[Information provided]
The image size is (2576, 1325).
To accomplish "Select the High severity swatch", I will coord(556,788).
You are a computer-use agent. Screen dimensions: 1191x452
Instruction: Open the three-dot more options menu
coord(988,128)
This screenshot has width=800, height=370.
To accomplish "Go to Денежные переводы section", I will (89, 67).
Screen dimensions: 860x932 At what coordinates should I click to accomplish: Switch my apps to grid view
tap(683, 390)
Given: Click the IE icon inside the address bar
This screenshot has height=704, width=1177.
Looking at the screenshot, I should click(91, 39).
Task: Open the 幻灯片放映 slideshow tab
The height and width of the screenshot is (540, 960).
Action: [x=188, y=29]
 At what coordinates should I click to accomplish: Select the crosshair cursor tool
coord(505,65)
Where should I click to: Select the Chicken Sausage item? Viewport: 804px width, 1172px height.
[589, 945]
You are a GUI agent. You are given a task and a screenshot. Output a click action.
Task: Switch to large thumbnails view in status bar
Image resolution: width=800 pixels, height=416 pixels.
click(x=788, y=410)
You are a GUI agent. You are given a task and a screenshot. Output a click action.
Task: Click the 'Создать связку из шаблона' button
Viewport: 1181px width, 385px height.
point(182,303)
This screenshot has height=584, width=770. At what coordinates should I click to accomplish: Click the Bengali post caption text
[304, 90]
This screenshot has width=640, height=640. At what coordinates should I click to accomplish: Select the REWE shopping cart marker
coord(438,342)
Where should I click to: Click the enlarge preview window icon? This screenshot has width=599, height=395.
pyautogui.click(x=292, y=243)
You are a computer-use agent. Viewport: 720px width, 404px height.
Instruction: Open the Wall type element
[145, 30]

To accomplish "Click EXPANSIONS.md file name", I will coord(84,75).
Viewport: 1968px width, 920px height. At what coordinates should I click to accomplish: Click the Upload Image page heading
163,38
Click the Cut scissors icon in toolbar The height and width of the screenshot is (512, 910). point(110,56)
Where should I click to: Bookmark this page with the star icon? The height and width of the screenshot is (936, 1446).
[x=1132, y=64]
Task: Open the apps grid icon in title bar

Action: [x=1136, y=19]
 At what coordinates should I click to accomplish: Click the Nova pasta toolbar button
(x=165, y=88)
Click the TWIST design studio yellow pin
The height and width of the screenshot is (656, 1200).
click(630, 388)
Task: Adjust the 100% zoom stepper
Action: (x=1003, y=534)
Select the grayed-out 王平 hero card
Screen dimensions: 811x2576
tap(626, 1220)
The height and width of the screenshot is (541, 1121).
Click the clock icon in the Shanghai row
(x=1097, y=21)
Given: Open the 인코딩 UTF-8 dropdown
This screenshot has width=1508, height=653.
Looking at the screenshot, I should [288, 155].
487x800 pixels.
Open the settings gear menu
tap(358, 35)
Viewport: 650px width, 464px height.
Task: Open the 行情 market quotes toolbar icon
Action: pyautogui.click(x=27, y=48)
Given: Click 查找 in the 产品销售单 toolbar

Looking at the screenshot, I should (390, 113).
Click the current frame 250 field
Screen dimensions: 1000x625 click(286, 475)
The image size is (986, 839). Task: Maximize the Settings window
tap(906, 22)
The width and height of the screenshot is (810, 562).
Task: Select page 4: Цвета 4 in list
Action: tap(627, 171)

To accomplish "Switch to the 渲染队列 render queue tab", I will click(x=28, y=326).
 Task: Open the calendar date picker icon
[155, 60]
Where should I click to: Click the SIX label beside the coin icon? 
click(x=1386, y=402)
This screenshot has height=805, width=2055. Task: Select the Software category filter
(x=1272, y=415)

[Exercise]
Write out all the material exactly.

[Answer below]
The image size is (2576, 1325).
To accomplish "Select the High severity swatch", I will coord(556,788).
You are a computer-use agent. Screen dimensions: 1191x452
Instruction: Open the three-dot more options menu
coord(988,128)
This screenshot has width=800, height=370.
To accomplish "Go to Денежные переводы section", I will (89, 67).
Screen dimensions: 860x932 At what coordinates should I click to accomplish: Switch my apps to grid view
tap(683, 390)
Given: Click the IE icon inside the address bar
This screenshot has height=704, width=1177.
Looking at the screenshot, I should click(91, 39).
Task: Open the 幻灯片放映 slideshow tab
The height and width of the screenshot is (540, 960).
Action: [x=188, y=29]
 At what coordinates should I click to accomplish: Select the crosshair cursor tool
coord(505,65)
Where should I click to: Select the Chicken Sausage item? Viewport: 804px width, 1172px height.
[589, 945]
You are a GUI agent. You are given a task and a screenshot. Output a click action.
Task: Switch to large thumbnails view in status bar
Image resolution: width=800 pixels, height=416 pixels.
click(x=788, y=410)
You are a GUI agent. You are given a task and a screenshot. Output a click action.
Task: Click the 'Создать связку из шаблона' button
Viewport: 1181px width, 385px height.
point(182,303)
This screenshot has height=584, width=770. At what coordinates should I click to accomplish: Click the Bengali post caption text
[304, 90]
This screenshot has width=640, height=640. At what coordinates should I click to accomplish: Select the REWE shopping cart marker
coord(438,342)
Where should I click to: Click the enlarge preview window icon? This screenshot has width=599, height=395.
pyautogui.click(x=292, y=243)
You are a computer-use agent. Viewport: 720px width, 404px height.
Instruction: Open the Wall type element
[145, 30]

To accomplish "Click EXPANSIONS.md file name", I will coord(84,75).
Viewport: 1968px width, 920px height. At what coordinates should I click to accomplish: Click the Upload Image page heading
163,38
Click the Cut scissors icon in toolbar The height and width of the screenshot is (512, 910). point(110,56)
Where should I click to: Bookmark this page with the star icon? The height and width of the screenshot is (936, 1446).
[x=1132, y=64]
Task: Open the apps grid icon in title bar

Action: [x=1136, y=19]
 At what coordinates should I click to accomplish: Click the Nova pasta toolbar button
(x=165, y=88)
Click the TWIST design studio yellow pin
The height and width of the screenshot is (656, 1200).
click(630, 388)
Task: Adjust the 100% zoom stepper
Action: (x=1003, y=534)
Select the grayed-out 王平 hero card
Screen dimensions: 811x2576
tap(626, 1220)
The height and width of the screenshot is (541, 1121).
Click the clock icon in the Shanghai row
(x=1097, y=21)
Given: Open the 인코딩 UTF-8 dropdown
This screenshot has width=1508, height=653.
Looking at the screenshot, I should [288, 155].
487x800 pixels.
Open the settings gear menu
tap(358, 35)
Viewport: 650px width, 464px height.
Task: Open the 行情 market quotes toolbar icon
Action: pyautogui.click(x=27, y=48)
Given: Click 查找 in the 产品销售单 toolbar

Looking at the screenshot, I should (390, 113).
Click the current frame 250 field
Screen dimensions: 1000x625 click(286, 475)
The image size is (986, 839). Task: Maximize the Settings window
tap(906, 22)
The width and height of the screenshot is (810, 562).
Task: Select page 4: Цвета 4 in list
Action: tap(627, 171)

To accomplish "Switch to the 渲染队列 render queue tab", I will click(x=28, y=326).
 Task: Open the calendar date picker icon
[155, 60]
Where should I click to: Click the SIX label beside the coin icon? 
click(x=1386, y=402)
This screenshot has height=805, width=2055. Task: Select the Software category filter
(x=1272, y=415)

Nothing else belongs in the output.